Итак, дождь кончился, и девушка за рулем откинула крышу кабриолета. Сегодня Первомай. К ветровому стеклу привязана пара гвоздик. С фасада Дома Союзов на москвичей приветливо взирает Сталин. А мы гадаем: кто же эта прекрасная незнакомка – счастливая владелица роскошного авто, на затылок которой уставился зритель? Ведь в 1920–1930-е годы лишь пара сотен частных автомобилей колесили по необъятным просторам СССР.
Может быть, за рулем назначенная “товарищем правительством” вдова поэта Маяковского Лиля Брик? И ведет она тот самый иностранный “автомобильчи́т”, привезенный пролетарским поэтом для своей пассии из заграницы? Или это популярная в то время актриса Валентина Серова – жена другого советского поэта, Константина Симонова, любившая погонять на своей машине по Москве? Да нет, пожалуй, кинозвезда значительно позже осчастливит автора посвященного ей шедевра “Жди меня, и я вернусь. Только очень жди…”. И автомобиль-то обернется серебристым “виллисом”.

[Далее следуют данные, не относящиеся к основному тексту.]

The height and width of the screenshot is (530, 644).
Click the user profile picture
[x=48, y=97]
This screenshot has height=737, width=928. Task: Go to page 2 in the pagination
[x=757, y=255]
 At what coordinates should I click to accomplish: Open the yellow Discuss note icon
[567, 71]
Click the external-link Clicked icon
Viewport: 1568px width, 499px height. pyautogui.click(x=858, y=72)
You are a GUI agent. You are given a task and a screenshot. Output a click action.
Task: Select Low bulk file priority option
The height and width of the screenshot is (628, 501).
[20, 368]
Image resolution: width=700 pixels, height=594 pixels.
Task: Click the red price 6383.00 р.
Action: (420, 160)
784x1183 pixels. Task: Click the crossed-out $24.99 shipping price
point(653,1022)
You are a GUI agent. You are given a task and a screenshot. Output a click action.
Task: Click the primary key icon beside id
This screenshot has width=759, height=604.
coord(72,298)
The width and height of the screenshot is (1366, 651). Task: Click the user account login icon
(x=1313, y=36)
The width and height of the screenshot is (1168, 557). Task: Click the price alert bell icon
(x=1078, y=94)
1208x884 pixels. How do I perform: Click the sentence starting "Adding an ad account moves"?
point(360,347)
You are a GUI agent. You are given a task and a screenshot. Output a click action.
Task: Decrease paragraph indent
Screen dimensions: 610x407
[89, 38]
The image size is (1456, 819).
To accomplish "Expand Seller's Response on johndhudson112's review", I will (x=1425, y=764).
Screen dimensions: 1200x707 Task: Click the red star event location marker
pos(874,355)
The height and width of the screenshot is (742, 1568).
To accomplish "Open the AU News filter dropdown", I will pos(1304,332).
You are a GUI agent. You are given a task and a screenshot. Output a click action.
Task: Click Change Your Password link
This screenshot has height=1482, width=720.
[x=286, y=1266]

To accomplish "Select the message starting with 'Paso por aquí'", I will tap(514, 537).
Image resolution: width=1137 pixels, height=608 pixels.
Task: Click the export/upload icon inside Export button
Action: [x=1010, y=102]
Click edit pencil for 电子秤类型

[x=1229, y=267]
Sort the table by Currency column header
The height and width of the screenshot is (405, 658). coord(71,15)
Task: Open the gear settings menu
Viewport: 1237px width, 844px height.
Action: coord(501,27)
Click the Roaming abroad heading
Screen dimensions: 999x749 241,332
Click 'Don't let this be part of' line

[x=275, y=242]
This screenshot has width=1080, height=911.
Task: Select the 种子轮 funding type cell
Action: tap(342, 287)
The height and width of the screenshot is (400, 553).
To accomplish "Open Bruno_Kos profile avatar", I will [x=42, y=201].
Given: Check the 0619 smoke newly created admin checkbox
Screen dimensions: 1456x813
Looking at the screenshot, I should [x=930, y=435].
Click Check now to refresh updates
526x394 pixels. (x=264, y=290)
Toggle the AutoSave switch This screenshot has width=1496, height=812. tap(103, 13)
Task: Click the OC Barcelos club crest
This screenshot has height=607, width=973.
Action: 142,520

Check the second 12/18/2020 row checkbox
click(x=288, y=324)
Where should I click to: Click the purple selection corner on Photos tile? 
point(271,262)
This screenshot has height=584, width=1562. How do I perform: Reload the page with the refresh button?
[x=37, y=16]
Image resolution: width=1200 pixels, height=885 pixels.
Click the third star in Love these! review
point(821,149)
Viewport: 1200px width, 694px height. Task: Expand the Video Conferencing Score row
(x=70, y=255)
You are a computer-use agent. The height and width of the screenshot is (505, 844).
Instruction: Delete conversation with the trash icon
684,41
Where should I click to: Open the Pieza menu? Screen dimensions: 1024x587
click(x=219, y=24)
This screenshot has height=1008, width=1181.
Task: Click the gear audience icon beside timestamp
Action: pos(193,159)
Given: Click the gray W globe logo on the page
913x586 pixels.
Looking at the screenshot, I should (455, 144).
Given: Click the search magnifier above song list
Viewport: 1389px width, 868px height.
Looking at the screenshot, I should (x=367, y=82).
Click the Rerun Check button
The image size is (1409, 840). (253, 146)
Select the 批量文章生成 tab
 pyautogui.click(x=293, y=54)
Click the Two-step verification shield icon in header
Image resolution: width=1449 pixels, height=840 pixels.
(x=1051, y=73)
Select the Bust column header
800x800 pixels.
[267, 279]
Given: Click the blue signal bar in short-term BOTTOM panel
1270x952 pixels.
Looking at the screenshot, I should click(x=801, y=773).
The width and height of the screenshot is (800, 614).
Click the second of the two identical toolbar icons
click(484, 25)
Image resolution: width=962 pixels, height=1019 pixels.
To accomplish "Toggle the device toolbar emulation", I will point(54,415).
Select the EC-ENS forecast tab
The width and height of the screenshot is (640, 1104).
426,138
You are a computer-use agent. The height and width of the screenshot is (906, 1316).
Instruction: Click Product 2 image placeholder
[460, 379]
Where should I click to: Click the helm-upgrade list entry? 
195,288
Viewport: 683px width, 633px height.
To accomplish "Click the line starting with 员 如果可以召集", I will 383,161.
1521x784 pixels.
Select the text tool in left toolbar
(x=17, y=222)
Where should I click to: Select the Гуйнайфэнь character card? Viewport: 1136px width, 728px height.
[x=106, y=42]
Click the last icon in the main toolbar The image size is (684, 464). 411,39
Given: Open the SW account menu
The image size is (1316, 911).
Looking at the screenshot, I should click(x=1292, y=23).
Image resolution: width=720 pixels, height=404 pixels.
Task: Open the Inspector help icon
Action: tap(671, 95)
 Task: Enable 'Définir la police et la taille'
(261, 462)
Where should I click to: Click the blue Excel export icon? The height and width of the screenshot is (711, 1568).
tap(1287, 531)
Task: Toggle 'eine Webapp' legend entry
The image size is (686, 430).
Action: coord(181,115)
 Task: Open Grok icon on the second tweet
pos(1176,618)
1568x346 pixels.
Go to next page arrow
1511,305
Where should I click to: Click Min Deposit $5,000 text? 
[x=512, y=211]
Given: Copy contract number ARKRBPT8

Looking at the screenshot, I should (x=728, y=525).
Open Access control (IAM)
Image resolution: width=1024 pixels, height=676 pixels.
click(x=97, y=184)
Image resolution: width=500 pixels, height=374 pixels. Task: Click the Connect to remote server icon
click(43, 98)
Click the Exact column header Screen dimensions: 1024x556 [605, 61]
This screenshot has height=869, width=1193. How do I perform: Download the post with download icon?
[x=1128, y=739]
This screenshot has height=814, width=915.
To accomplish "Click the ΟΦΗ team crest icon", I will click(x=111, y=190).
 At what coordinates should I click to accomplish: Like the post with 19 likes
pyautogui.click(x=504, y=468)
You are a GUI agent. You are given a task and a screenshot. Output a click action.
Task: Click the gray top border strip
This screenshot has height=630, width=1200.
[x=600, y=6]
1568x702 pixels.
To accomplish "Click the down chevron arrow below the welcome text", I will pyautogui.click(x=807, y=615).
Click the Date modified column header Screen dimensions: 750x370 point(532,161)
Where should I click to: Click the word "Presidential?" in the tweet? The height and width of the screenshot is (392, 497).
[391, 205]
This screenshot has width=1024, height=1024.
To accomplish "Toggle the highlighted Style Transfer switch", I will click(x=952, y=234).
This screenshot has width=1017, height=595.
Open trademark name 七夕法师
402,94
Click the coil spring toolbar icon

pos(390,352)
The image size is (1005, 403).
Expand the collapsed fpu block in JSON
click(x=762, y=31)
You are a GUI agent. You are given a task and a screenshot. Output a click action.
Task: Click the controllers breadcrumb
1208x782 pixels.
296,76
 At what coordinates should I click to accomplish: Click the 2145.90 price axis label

Но вернемся в наш тридцать седьмой. Скорее всего, незнакомка – жена крупного советского военачальника. Наша героиня только что проехала Лубянскую тюрьму, где сегодня в ночь под праздник на славу поработала энкавэдэшная братва. Ей не по себе. В зеркале заднего вида темнеет автомобиль. Впереди казенные “эмки”. ЧЕРНЫЕ МАРУСИ! Нашу девушку пасут. И мы вместе с героиней картины волнуемся: доедет ли она до дома?
В этом маленьком эссе о пименовской картине Брускин затронул сразу несколько важных тем. Одна из них – двуликость лучших произведений так называемого социалистического реализма. Брускин выявил и тонко подчеркнул двойственность картины Пименова. На поверхностный взгляд она дает парадный образ сталинской Москвы, однако разлитые в ней подспудная тревога и напряжение (вероятно, и придающие полотну такую убедительность) отражают скрытую – и оттого особенно царапающую душу – трагическую изнанку жизни в сталинской столице: страх арестов, исчезновение тысяч людей, липкая атмосфера всеобщего соглядатайства и массовых доносов…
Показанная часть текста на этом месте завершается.